Anmerkung: Die CNR habe ich selbst erfunden und sie ist in keiner existierenden Software verfügbar. Sie wird allerdings in dem Schwager Analytics Module enthalten sein, das Gate 39 Media für sein System Clarity Portfolio Viewer entwickelt. Das Add-on soll im zweiten Quartal 2013 erscheinen. Interessierte Leser finden unter www.gate39media.com/ schwager-analytics weitere Informationen. Im Interesse der Offenlegung: Ich habe ein finanzielles Interesse an diesem Produkt.

INVESTMENT-MISSVERSTÄNDNISSE

Investment-Missverständnis 51: Die Portfolio-Optimierung ist das beste Mittel, um bei einem angestrebten Volatilitätsniveau die optimale Rendite zu erzielen.

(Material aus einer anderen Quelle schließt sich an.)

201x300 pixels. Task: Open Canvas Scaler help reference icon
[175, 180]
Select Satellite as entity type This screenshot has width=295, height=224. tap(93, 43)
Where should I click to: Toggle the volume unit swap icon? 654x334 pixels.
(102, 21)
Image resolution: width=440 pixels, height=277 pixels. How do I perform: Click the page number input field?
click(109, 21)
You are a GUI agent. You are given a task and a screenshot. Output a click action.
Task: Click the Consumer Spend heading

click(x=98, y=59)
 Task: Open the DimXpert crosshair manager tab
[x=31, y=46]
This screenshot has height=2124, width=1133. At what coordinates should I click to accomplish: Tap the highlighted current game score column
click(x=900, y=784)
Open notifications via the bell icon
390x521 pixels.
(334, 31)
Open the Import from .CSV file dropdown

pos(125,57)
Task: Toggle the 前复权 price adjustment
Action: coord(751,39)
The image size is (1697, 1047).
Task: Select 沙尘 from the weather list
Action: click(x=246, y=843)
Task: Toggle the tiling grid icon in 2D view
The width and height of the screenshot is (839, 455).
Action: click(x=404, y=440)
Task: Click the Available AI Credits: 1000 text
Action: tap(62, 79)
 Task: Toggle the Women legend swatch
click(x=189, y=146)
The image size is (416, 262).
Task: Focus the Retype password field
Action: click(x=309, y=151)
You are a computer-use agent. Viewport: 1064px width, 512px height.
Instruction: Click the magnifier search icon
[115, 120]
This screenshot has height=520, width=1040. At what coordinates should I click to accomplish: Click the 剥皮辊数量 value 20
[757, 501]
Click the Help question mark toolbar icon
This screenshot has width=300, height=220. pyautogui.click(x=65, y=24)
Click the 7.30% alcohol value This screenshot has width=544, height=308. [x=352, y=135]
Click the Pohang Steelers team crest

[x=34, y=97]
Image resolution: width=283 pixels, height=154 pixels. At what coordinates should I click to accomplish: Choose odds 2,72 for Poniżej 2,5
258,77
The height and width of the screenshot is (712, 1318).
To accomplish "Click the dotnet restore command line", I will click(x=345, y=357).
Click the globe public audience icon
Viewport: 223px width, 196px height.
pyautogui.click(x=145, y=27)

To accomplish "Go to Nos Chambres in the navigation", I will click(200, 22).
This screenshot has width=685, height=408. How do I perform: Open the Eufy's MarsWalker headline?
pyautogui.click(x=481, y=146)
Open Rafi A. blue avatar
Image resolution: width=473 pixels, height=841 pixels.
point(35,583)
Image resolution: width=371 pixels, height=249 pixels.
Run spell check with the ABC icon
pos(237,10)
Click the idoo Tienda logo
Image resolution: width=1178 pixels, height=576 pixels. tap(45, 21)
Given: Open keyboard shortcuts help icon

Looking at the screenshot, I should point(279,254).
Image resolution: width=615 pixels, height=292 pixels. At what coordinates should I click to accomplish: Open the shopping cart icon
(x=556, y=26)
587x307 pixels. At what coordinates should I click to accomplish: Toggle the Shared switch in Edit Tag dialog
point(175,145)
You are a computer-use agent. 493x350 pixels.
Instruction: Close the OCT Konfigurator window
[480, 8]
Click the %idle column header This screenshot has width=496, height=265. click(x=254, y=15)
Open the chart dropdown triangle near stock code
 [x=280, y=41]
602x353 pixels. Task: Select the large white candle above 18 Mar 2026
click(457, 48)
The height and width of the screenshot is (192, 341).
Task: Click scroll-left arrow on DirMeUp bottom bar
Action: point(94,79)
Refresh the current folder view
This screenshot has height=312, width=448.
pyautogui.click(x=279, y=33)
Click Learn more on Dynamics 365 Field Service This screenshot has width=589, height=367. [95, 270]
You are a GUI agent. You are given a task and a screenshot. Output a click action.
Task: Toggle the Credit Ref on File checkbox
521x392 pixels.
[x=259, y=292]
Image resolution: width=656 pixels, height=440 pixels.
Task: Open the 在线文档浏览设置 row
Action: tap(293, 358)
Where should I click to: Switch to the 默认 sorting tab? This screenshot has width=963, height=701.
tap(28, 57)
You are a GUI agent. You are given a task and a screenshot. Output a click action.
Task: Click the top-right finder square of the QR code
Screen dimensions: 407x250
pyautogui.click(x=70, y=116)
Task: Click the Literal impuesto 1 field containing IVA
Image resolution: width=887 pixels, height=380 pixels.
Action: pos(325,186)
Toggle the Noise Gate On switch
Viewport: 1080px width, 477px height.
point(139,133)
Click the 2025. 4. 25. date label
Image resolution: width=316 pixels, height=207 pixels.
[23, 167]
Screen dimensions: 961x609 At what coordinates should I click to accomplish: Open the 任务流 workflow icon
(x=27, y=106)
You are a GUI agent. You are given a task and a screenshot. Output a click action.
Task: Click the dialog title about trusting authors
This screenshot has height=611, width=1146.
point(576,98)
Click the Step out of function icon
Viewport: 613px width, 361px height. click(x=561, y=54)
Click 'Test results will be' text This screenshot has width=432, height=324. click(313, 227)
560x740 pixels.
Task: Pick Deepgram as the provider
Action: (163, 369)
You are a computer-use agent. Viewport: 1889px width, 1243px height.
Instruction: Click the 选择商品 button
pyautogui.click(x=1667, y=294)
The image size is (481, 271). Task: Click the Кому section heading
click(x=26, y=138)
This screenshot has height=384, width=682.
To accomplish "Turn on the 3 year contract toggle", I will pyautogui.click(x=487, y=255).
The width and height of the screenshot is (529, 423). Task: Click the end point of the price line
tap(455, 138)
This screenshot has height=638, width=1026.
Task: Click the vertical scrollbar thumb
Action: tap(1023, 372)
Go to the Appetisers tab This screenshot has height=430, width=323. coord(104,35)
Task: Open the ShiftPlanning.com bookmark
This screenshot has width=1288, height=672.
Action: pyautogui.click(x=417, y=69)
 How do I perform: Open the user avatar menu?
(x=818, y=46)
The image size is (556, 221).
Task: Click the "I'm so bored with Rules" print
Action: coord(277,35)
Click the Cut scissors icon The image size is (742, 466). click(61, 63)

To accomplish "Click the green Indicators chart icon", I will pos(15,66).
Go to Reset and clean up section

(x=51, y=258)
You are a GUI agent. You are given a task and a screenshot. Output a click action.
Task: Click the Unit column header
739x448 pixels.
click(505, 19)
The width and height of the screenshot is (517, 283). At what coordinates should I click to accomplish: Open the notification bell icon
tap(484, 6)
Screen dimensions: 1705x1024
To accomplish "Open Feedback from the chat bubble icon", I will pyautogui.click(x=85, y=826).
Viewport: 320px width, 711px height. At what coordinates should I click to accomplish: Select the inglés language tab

In Wirklichkeit: Die entscheidende stillschweigende Annahme, von der die Portfolio-Optimierung ausgeht, besagt, dass die früheren Renditen, Volatilitäten und Korrelationen brauchbare Schätzungen für ihre erwarteten künftigen Niveaus darstellen. Diese grundsätzliche Annahme ist aber nicht nur oft falsch. Optimierte Portfolios können durchaus schlechtere Ergebnisse liefern als zufällig erzielte, wenn bedeutende Wendepunkte des Marktes vorliegen. Die Genauigkeit der Portfolio-Optimierung ist eine falsche Präzision, denn sie beruht normalerweise auf unzutreffenden Annahmen.

Investment-Missverständnis 52: Die Top-Down-Allokation ist ein nützliches Werkzeug, um eine angemessene Diversifizierung zu gewährleisten.

In Wirklichkeit: Die Bezeichnungen der Kategorien sind unweigerlich willkürlich und können schlechte Anhaltspunkte für die Unterscheidung von Fonds sein. Wenn das Ziel die Zusammenstellung eines gut diversifizierten Portfolios ist, dann ist es viel effektiver, auf die Auswahl von Managern zu achten, die sich voneinander unterscheiden – anstatt bestimmte Anteile auf verschiedene Kategorien-Töpfe zu verteilen. Die Top-Down-Methode kann leicht in einem zu stark korrelierten Portfolio münden, denn die Manager aus verschiedenen Kategorien können am Ende trotzdem für die gleichen Risikofaktoren anfällig sein.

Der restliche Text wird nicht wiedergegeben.